In June 1988, Patti Smith's first record in some 9 years was released, titled 'Dream Of Life'. It was the first fruit of her artistic collaboration with her husband, and a celebration of the love Patti and Fred shared for each other, their children and music.
"Fred crafted that whole album. He wrote all the music. A lot of the concept of the songs were his," Patti noted in an interview (Addicted To Noise, issue #2, 06 June 1996).
"I look at 'Dream Of Life' as [Fred's] gift to me... I told him we should call it by both of our names but he wouldn't," she related in another interview (Mojo, issue #33, Aug 1996).
'Dream Of Life' was preceded by the anthemic call-to-arms "People Have The Power" as the leading single.

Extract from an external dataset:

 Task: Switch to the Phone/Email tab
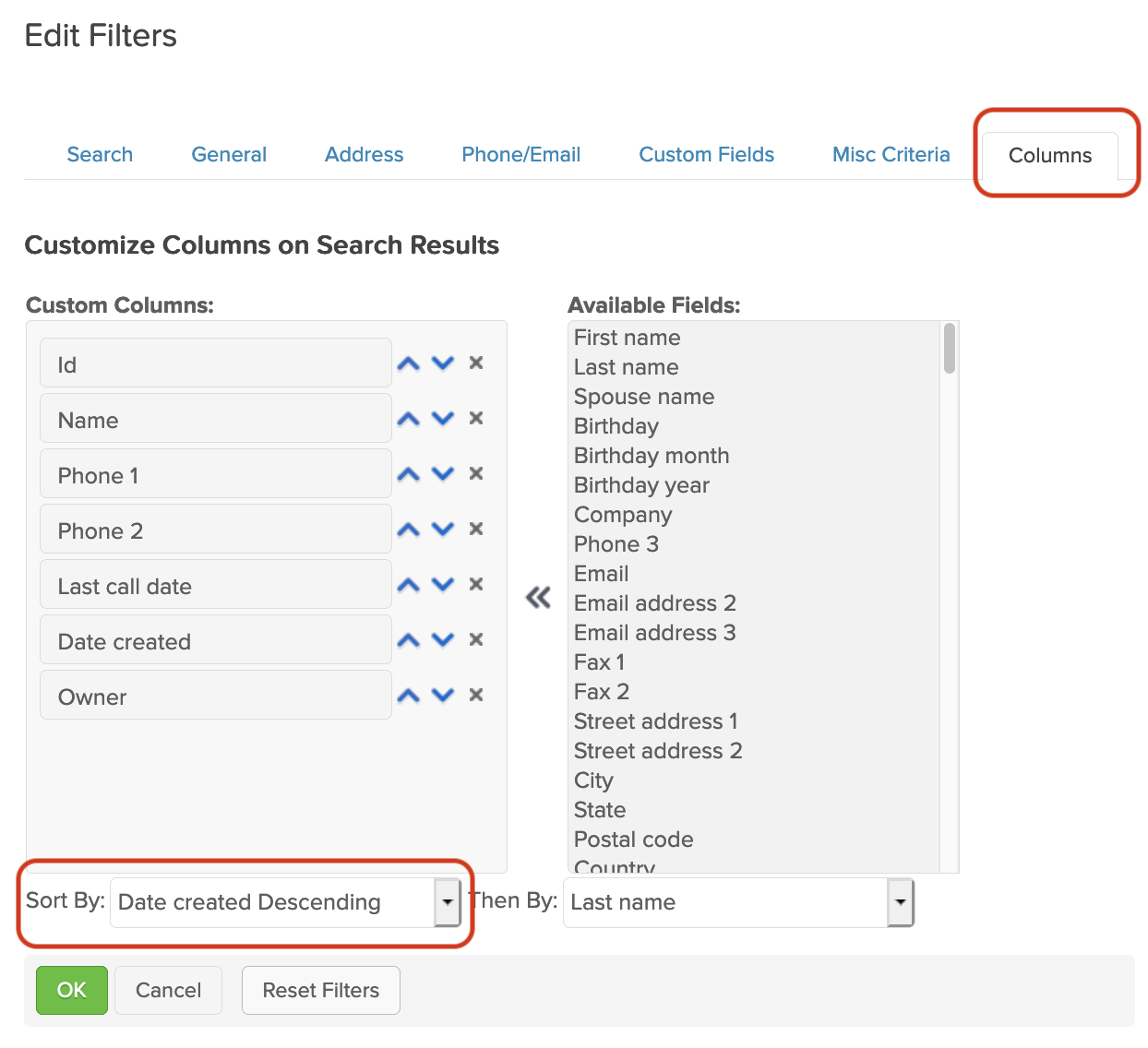(x=520, y=154)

It was followed by the catchy pop number "Looking For You (I Was)" as the second one. Produced by Fred Smith & Jimmy Iovine, it was written around 1986 on the floor of the Mayflower Hotel in NYC. It continued a hidden theme in Patti Smith's records: a nod to the '60s girl-group sound that sneaks up at the end of this tune. Patti talked about the vocal treatments on it: "Those harmonies - the first time I heard them I said 'Oh no, turn them off!' They seemed funny, but I got to like them. When I was younger, I loved the Ronettes and Darlene Love, but those things are usually pretty accidental and harmonies certainly aren't my forte. That's another case where Fred might say 'Try this,' and something that isn't really conscious will happen."

In the performance video that was shot to accompany the single, Patti Smith is shown holding symbolic objects like an arrow, a DNA scale model, a burning candle, various glass spheres and notably a b/w photo of a flower by photographer and Patti’s life-time friend Robert Mapplethorpe.

Patti reminisced about hers and Fred's hopes for the song [as a single]: "It was our pop song, it was gonna be played on the radio coast-to-coast and be really giant in Detroit (laughter)… That was our plan".
In an effort to bring that plan to fruition, a promo CD was issued to promote the commercial release of the 7" single in the USA. The CD featured two alternate edits of the album track, namely the Pop Edit and the Rock Edit, both remixed by Scott Litt at A&M Studio in Hollywood, CA. Unfairly enough the single went rather unnoticed and didn’t enter the US charts.